INPUT RECORDS
+-------+

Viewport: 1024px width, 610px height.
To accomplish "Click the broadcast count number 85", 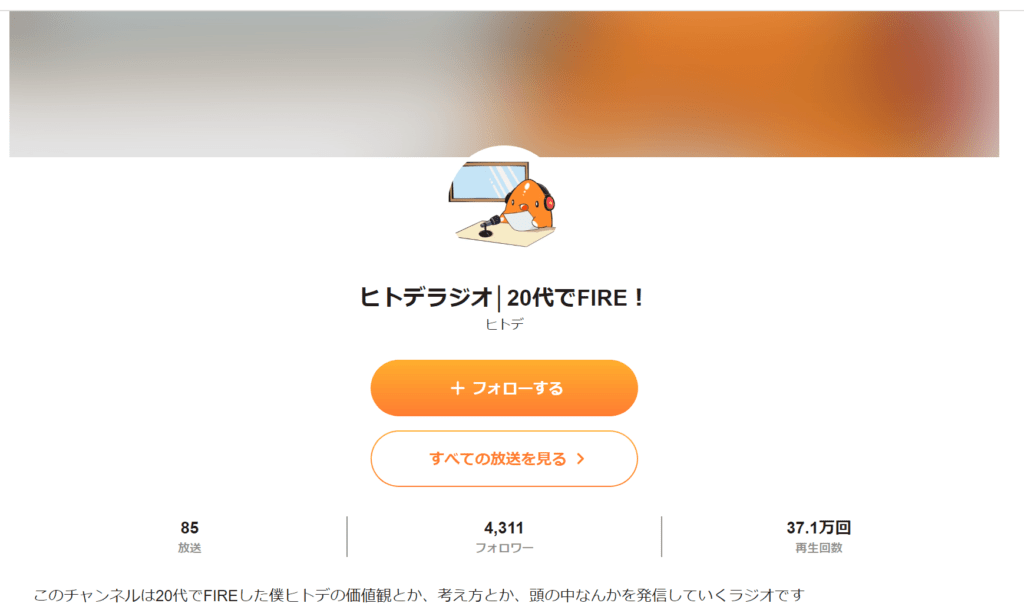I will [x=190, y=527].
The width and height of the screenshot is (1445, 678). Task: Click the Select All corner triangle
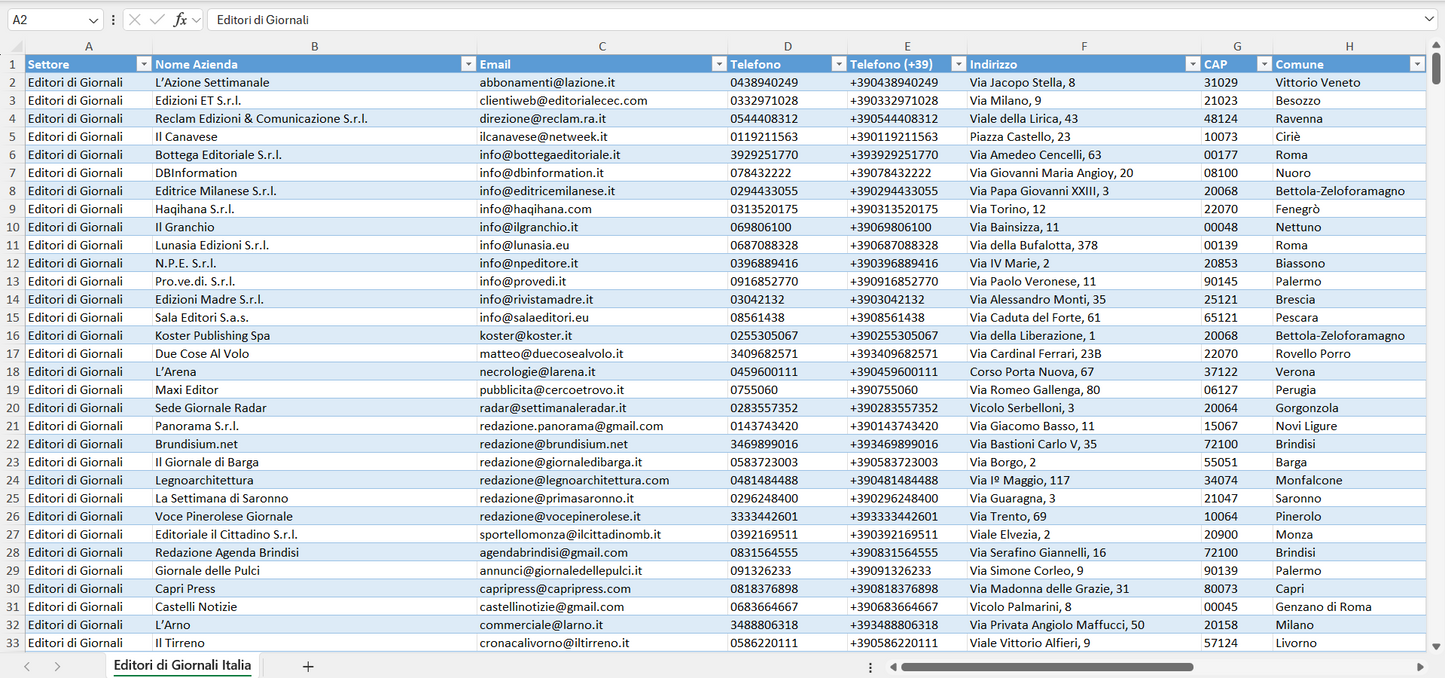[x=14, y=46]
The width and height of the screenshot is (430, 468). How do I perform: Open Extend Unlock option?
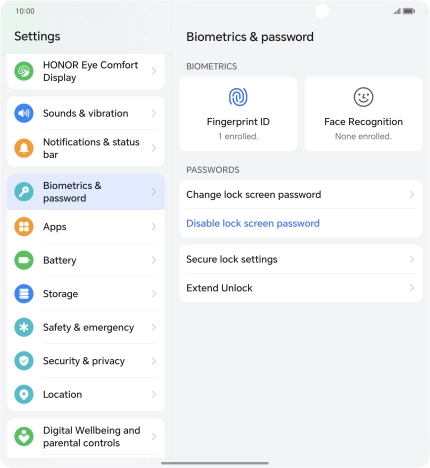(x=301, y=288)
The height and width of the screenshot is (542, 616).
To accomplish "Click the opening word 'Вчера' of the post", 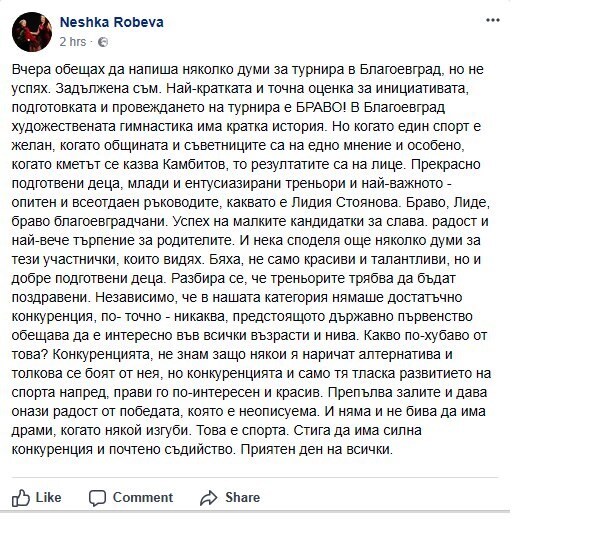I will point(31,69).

+-------+

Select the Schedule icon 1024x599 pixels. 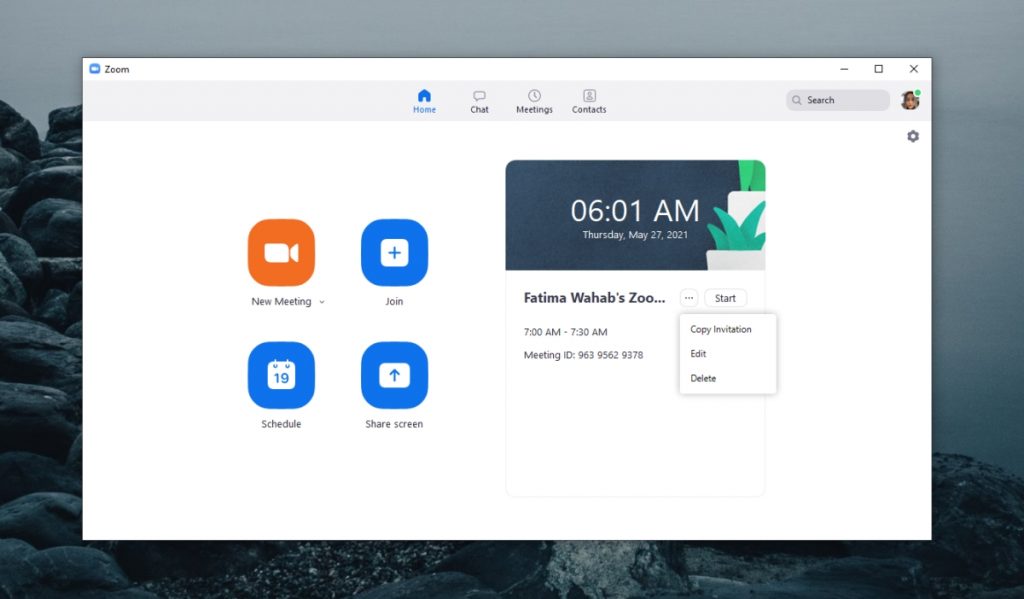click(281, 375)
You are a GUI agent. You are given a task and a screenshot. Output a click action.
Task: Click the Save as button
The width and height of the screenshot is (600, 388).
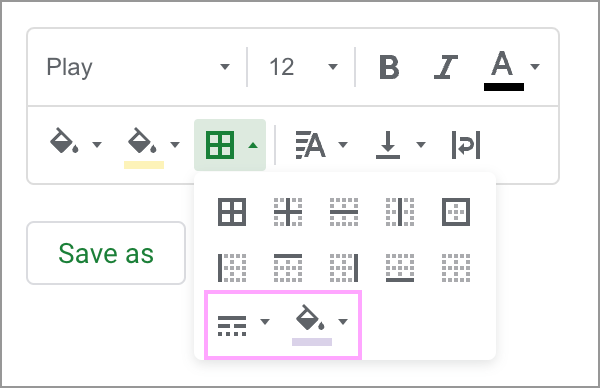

+-------+

Everything above from the line containing "Task: Click the Save as button" down to the line containing "The width and height of the screenshot is (600, 388)." is to be transcribed exactly, with both of those lines included and nothing else added.

FINISHED TASK
Task: Click the Save as button
The width and height of the screenshot is (600, 388).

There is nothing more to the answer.